Hiç izlemedin mi? Eğer aynanın önüne geçersen, eğer öfkeliysen ayna öfkeli yüzünü yansıtır; eğer gülüyorsan ayna senin gülen yüzünü yansıtır. Eğer yaşlıysan ayna senin yaşlı yüzünü yansıtır, eğer gençsen ayna senin gençliğini yansıtır. Aynaya, “Dün beni gülerken yansıttın, bugün ise beni bu kadar öfkeli ve üzgün yansıtıyorsun? Ne demek istiyorsun? Sen tutarsızsın. Sende hiç karakter yok! Seni evden dışarı atacağım” diyemezsin.

Aynanın bir karakteri yoktur. Ve gerçek insan bir ayna gibidir.

Zen yargılayıcı değildir. Zen değerlendirici değildir. Zen hiç kimseye herhangi bir karakteri dayatmaz. Çünkü bir karakteri dayatmak için iyi ya da kötü bir değerlendirmeye ihtiyaç duyarsın. Bir karakter dayatmak için olmalılar ve olmamalılar yaratmak zorunda kalacaksın; buyruklar vermek zorunda kalacaksın. Bir karakter dayatmak için bir Musa olmak zorunda kalacaksın; bir Bodhidharma olamazsın. Bir karakter dayatmak için korku ve açgözlülük yaratmak zorunda kalacaksın. Aksi taktirde seni kim dinleyecek? Bir B.F. Skinner olman ve insanlara fareler gibi davranman gerekecektir: Onları eğit, onları cezalandır, ödüllendir onları, böylelikle onlar belirli kalıpların içine girmeye zorlanırlar.

Sana yapılmış olan şey budur. Anne baban sana bunu yapmıştır, eğitimin sana bunu yapmıştır, toplumun, devletin bunu yapmıştır.
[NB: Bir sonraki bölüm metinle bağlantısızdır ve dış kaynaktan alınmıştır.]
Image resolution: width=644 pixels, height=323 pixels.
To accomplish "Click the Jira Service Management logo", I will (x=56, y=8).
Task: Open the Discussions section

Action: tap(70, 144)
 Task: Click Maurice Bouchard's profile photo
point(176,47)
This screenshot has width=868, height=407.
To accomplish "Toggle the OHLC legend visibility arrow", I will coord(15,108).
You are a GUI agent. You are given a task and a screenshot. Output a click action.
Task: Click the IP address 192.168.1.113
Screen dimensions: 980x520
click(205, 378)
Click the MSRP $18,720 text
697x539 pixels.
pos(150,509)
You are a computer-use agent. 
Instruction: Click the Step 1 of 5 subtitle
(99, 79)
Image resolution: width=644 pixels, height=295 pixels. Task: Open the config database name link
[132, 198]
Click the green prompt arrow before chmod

Zen der ki: Artık yeter, ondan kurtul. Tüm bu saçmalığı bırak, kendin olmaya başla. Bu, Zen seni bir kaos içinde bırakır anlamına gelmez. Hayır, tam tersi. Zen, sana bir karakter vermekten ve karaktere hükmetmek için bir vicdan vermektense, sana bilinç verir.

Fark hatırlanmalı, not edilmelidir. Tüm diğer dinler sana vicdan verir. Zen sana bilinç verir. Vicdan demek, “Bu iyidir, bu kötüdür. Bunu yap, bunu yapma” demektir. Bilinç basitçe “Bir ayna ol, yansıt, yanıt ver” demektir. Yanıt doğrudur, tepki yanlıştır. Sorumlu olmak demek, belirli kuralları takip etmek değildir; sorumlu olmak demek yanıt verebilme kapasitesine sahip olmak demektir.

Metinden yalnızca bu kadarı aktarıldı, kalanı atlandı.